5 Questions with Lindsey Mendick

“It is political to talk about being a woman who is unashamedly insatiable.” Lindsey Mendick’s work is a riotous exploration of femininity, taste and identity.

Clever Girl, Lindsey Mendick

Graduating with an MA from the Royal College of Art in London this Summer, Mendick left the school with an outstanding installation. Oozing with ceramic profiteroles and prawns, swimming with Matisse-esque brush strokes and watched over by busts that wrapped and stretched their metres-long purple satin arms around the space, the piece was at once enticing, overwhelming and comforting.

The installation Clever Girl that you created for the RCA MA show had a huge presence. Can you tell me a bit about the work?

I think of Clever Girl as a sister exhibition to the installation I created whilst on exchange at the University of Texas, She’s Really Nice When You Get to Know Her. I felt a great deal of loneliness in America, and the works I created in the States became surreptitious offerings of friendship, willing those around me to warm to me and to comprehend how desperately I was trying to assimilate.

Returning to the Royal College, I wanted to create an installation that revelled in the criticisms that I had been given about my work: too loud, too colourful, too feminine, too British. Clever Girl became an exploration of paradoxes: celebrating gluttony and admitting body issues, being simultaneously proud and scared to be female, understanding that home can be tempestuous and frightening but still the place where you belong.

I can’t stop thinking about that blue cheese wall! Food features heavily in your work, why is this?

Foodstuffs are an excellent vessel for exploring all aspects of culture, high and low, due to their inherent and essential involvement in all our lives. More importantly, many of us have very complicated and painful relationships with food and thus, our identity. The pieces I create are always offerings, morsels to share and invitations to the viewer to interact and share.

I was brought up in a household where my father constantly monitored my sister’s, mother’s and my own weight. If I ate too much or took a second helping, he would humiliate me, so it became something I did in private, I wouldn’t eat in front of men.

It is political to talk about being a woman who is unashamedly insatiable. Although it can be painful and embarrassing, I utilize foodstuff in order to talk about weightier issues such as loneliness, female oppression and sexual desire.

You work a lot with installation, creating whole sickly-sweet environments. What is it that makes installation so irresistible to you?

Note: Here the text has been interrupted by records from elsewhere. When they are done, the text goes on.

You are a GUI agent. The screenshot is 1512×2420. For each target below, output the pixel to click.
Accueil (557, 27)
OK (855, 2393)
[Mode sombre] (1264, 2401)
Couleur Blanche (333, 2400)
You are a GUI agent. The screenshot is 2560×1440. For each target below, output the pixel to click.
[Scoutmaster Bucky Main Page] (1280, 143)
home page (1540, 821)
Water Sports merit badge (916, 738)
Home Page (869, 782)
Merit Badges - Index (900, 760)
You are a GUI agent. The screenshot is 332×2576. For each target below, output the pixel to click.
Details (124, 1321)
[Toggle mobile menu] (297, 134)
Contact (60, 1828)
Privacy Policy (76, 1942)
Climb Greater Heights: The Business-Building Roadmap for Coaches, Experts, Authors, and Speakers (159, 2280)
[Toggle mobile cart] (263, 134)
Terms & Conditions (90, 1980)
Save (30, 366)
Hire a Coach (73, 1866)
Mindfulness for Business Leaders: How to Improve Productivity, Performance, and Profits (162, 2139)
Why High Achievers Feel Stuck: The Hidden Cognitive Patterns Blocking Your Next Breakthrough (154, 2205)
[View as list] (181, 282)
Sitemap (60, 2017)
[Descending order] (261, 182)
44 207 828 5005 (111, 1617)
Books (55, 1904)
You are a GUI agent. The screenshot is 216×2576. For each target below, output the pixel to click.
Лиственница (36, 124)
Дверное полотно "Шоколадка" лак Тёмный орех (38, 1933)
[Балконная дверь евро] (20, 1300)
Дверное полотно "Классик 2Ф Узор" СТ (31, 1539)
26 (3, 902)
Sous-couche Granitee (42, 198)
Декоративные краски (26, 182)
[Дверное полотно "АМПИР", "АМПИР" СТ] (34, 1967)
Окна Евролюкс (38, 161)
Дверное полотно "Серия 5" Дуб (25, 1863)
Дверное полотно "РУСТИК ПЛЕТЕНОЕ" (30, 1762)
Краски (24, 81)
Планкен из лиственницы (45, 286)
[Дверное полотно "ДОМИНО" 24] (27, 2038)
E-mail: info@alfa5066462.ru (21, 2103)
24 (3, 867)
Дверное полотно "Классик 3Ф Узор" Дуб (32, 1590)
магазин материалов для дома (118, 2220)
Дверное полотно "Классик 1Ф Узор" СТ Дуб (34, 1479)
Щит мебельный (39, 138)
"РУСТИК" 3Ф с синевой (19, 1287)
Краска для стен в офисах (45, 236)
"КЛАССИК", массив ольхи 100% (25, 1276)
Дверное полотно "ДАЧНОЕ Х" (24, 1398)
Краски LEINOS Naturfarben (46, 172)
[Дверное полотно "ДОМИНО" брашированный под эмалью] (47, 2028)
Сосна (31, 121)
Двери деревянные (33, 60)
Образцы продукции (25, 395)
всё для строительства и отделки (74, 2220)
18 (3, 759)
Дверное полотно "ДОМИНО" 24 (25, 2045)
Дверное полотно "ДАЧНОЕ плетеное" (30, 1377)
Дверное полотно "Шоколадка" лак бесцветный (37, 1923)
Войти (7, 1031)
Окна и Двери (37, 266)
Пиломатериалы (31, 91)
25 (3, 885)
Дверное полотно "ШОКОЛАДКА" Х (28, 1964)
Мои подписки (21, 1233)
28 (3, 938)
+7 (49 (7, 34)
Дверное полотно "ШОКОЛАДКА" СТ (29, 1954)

I often think of my installations as sets, domestic rooms in which to tell a particular story or address a particular theme. The ceramics are usually my protagonists, the walls my backdrops, the furniture and plinths a way to encourage the audience to navigate the space and forge a dialogue with the work.

Creating work is such a privilege, I have a deep anxiety of disappointing the viewer. After being incapacitated by depression, I truly feel that time is precious and if a viewer is giving you theirs, then put on a fucking good show.

Your painting alludes to Impressionist and Post-Impressionist painters like Monet and Matisse, artists whose work is seen as “serious” painting. Why make these references?

When first studying art, our homework was always to copy masterpieces, art created by men. I agonized over Monet’s lilies, Botticelli’s Venus, Picasso’s crying woman and, of course, Van Gogh’s sunflowers, greedily absorbing and reproducing each mark by them, my success only being validated by how proficiently I could duplicate a man’s art.

When I started at the Royal College, I visited the Courtauld and became enamoured by the work of the Wild Beasts. I started painting large-scale banners with Raoul Dufy’s flowers and Matisse’s interiors at the forefront of my mind. I wanted to show my appreciation of these greats and hark back to this peculiar and archaic way of studying art.

The reaction to the banners was hilarious. I was told by lots of men that they couldn’t relate to the work’s camp subject matter of flowers and interiors, or were put off by my gregarious and sickly sweet colour palette. Yet at this time, Painting the Modern Garden: Monet to Matisse at the Royal Academy was the most popular show of the year. I literally had to battle sandal-wearing old men to get a peek at a Cezanne.

I realized then that citing these “serious” male painters meant that I could have the freedom to paint whatever I wanted without the fear of being dismissed or, if I was, I could take ownership of this dismissal.

Discussion around feminism has come back into the mainstream massively in the last few years. How do you want your work to fit into this? Do you want your art to be seen as feminist art?

In 2017 I collaborated with numerous incredible female artists to curate two exhibitions that explore the position of the female artist in the present political climate: Sell Yourself and Herland. As I utilize ceramics, textiles and pastel coloured paint, my work will be deemed feminine, but in using these I am able to erupt these clichés and reauthorize the connotations of the word. I want to challenge viewers to consider that desire, ambition, anger and greed can be womanly attributes.

Do I want my work to be seen as feminist art? Of course, I do. Feminist isn’t a filthy word. A feminist believes that women should be socially, politically and economically equal to men. If my practice promotes that successfully in any way, then I would relish the label of being a feminist artist.